Description of the task: Nothing but the line containing "Economy (54, 31)" and the lines after it in the entries below should appear, each repeated exactly.

Stored data entries:
######

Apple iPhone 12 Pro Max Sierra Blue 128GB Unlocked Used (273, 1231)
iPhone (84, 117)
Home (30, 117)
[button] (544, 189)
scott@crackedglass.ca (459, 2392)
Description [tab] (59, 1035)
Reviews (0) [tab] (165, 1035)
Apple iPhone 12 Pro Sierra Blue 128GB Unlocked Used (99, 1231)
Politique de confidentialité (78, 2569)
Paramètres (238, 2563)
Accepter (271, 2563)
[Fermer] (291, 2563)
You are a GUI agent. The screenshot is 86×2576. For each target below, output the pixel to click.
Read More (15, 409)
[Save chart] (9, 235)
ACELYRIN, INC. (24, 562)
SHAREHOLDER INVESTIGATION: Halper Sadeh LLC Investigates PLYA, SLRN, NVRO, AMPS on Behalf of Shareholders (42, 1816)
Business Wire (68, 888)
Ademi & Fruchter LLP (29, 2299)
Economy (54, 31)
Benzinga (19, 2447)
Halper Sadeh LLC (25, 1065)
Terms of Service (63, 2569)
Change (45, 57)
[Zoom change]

######

Solution for this task:
Economy (54, 31)
Benzinga (19, 2447)
Halper Sadeh LLC (25, 1065)
Terms of Service (63, 2569)
Change (45, 57)
[Zoom change]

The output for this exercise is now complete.